4. Test with a sample handbook first. Before running this on your main employee handbook, test with a smaller document (e.g., a single policy or department guide). Verify that the training module tone is appropriate, the video script sounds natural, and the avatar choice fits your company brand.
5. Set explicit content guidelines for QuillBot. QuillBot works better when you're specific about desired output. Rather than just sending raw text, wrap it with instructions:
Rewrite the following employee handbook for an HR training module.
Use formal tone, clear bullet points, and short paragraphs.

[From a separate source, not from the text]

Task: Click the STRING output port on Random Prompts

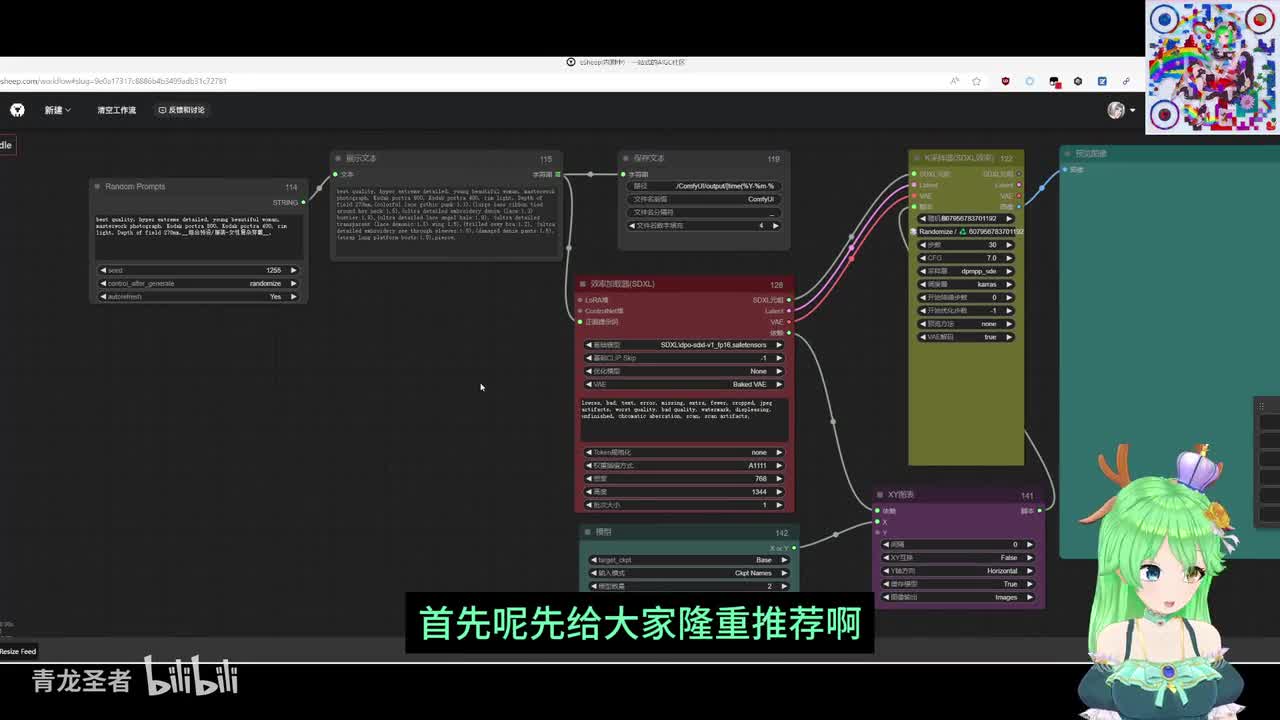Action: coord(303,203)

Target audience: new employees with no company experience.
[handbook text here]
This produces better results than raw text alone.
Cost Breakdown
| Tool | Plan Needed | Monthly Cost | Notes |
|---|---|---|---|
| QuillBot | Business or API plan | £30–£100 | API pricing is per request; handbook rewrites are typically 2–4 requests per month |
| Hour One | Starter or Pro | £50–£200 | Depends on video volume and quality; 5-minute video costs ~£1.50 at standard settings |
| n8n | Cloud or Self-hosted | £0–£50 | Cloud version is free for small workflows; self-hosted is free but requires server costs |
| Google Drive (storage) | Free or Workspace | £0–£8 | Free tier adequate for most workflows; Workspace adds backup and security |
| Total (low volume) | £80–£158 | Processing 1–2 handbooks monthly | |
| Total (high volume) | £150–£350 | Processing 5–10 handbooks monthly or frequent updates |
The costs scale with usage but remain reasonable for most companies. A handbook update that previously took 8 hours of staff time now costs £5–20 in tool charges and runs overnight.
Building this workflow takes roughly 2–3 hours upfront (more if you're new to n8n or APIs). After that, you save time on every handbook update, new policy document, or training material change. If your company updates employee materials even quarterly, the automation pays for itself quickly.